Richard trained as an Orchestral Percussionist in the 1980's but his true love has always been the outdoors and particularly mountain environments. Throwing in his drumsticks to become a full-time photographer in 2004 he continues to work with a large format camera alongside digital equipment and exhibits his work in solo and group exhibitions as well as at his own gallery in the Ironbridge Gorge. Links to Website and Facebook



When people first try out large format photography and they come to the choice of lens for their first kit, they typically make a few common mistakes. Hopefully, this article will address some of these and also expand on what makes the large format lens such a unique object.

Lens Equivalents

The first problem most people encounter is choosing a focal length. Received wisdom has it that the conversion factor from 35mm to large format (5x4) is 3x. Sadly this received wisdom causes no end of people to buy lenses that are far too wide for day to day use and is a real barrier in certain conditions. The actual answer is a little more complicated because the aspect ratio of the two formats are different. To this end, I’m going to give two sets of tables and which table to use depends on how you plan on photographing with large format camera.

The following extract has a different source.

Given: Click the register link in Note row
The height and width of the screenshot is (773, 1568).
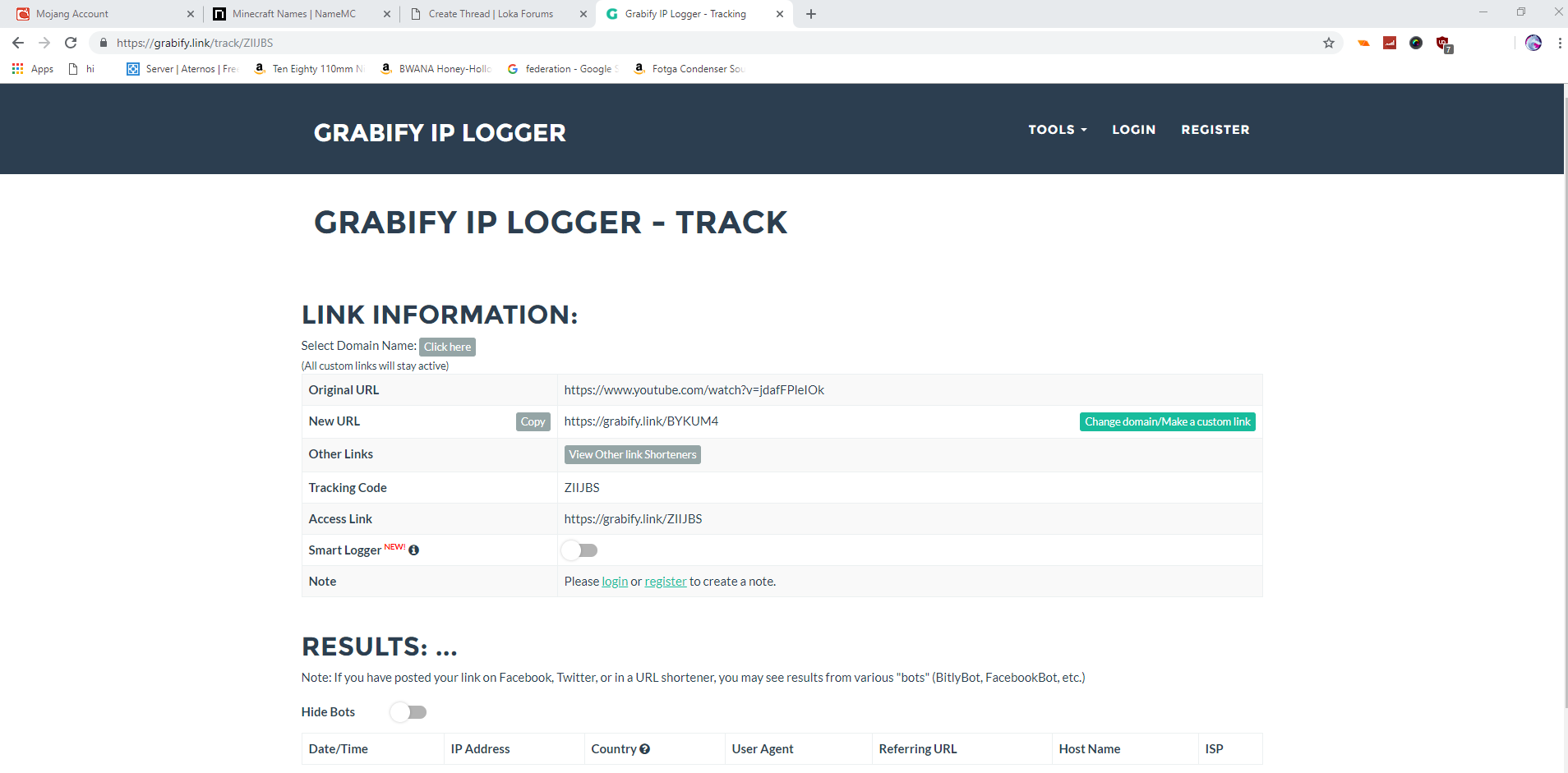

If You Take Panoramic Pictures...

If you typically use your 35mm camera to take horizontally oriented photographs or crop to create panoramic photographs then the difference between the two formats is the ratio of the film/sensor sizes longest edges. 35mm film/sensor is 36mm across the long edge and 5x4 film is 120mm across the long edge. Hence the conversion ratio is 120/36 = 3.333x

Here’s the conversion table for common LF focal lengths

[table id=8 /]

If You Usually Crop Your 35mm Photos to 5x4 or Square...

If you commonly crop your 35mm images to 5x4 or even square then the difference between the two formats is dictated by the short edges of the film/sensor. 35mm film/sensor is 24mm and 5x4 film is 96mm. This gives a ratio of 96/24 = 4x

Here’s the conversion table

[table id=10 /]

If we had used the 3x conversion and were typically using a 24-70 zoom lens, our LF equivalent lens range would be from 72mm to 210mm. A 72mm lens is actually a bit of a monster and quite hard to see in the corners in darker conditions and if you typically crop to 5x4 or square then this is actually equivalent to an 18mm lens, not 24mm. Quite a difference!

Given the ‘I crop to 5x4 ratio’ condition, a 24-70 lens is actually from 100mm to 300mm. If you talk to a lot of large format photographers you’ll find that there is a very common lens ‘set’ of 90,150,210 plus sometimes a 300mm and this matches quite closely with the 24-70 zoom lens.

Which Focal Lengths Should I Buy?

Now you’ve got an idea of what the equivalents are between LF and 35mm focal lengths, you can look at choosing a range of lenses. It’s often hard to work out what focal lengths to buy if you’ve mostly used zoom lenses in the past, but people who work primarily with prime lenses tend to stick the the same focal lengths. It’s very common for someone to carry the 24, 35, 50 and 80mm lenses and these are close to the 90, 150, 210 and 300 common focal lengths mentioned above. Some people do prefer to ‘shift’ this range a little by starting off with some a little less wide and so you could have a 135, 180, 240, 300 (the 135 being a very nice 33mm equivalent).

[ My own choice was based around a bit of a classic lens at 110mm (28mm equivalent) and then I worked up from their with a 150, 240, 300 ]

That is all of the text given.